(Aim of the exercise) Find the lines below that contain "target" and tally them. Return only the total.

START Record set

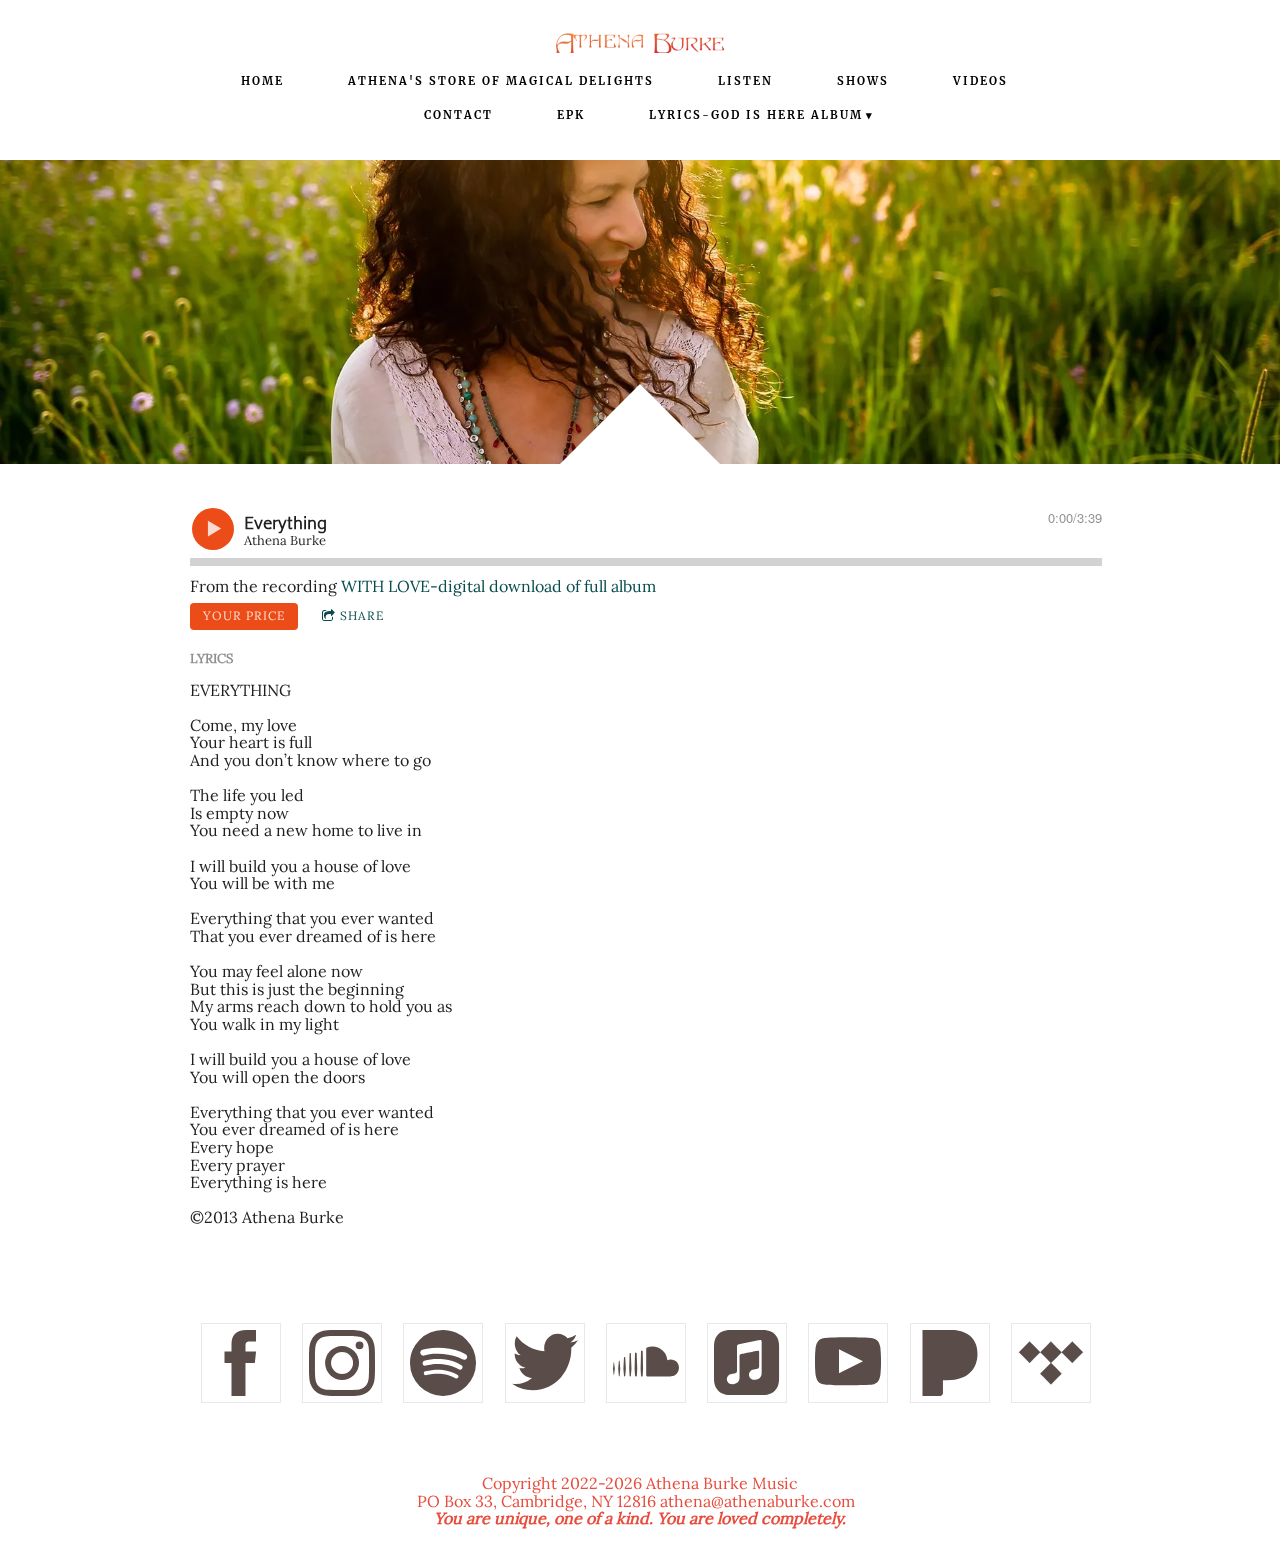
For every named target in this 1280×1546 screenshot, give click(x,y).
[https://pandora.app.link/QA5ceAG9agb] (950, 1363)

END Record set
START Record set

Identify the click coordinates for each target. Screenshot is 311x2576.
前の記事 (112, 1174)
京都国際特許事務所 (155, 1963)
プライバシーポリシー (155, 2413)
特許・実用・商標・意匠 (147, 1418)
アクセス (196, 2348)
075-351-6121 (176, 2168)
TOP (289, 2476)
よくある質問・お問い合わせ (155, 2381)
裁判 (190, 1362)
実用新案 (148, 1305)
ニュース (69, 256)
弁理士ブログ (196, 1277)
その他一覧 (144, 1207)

END Record set

(Response) 2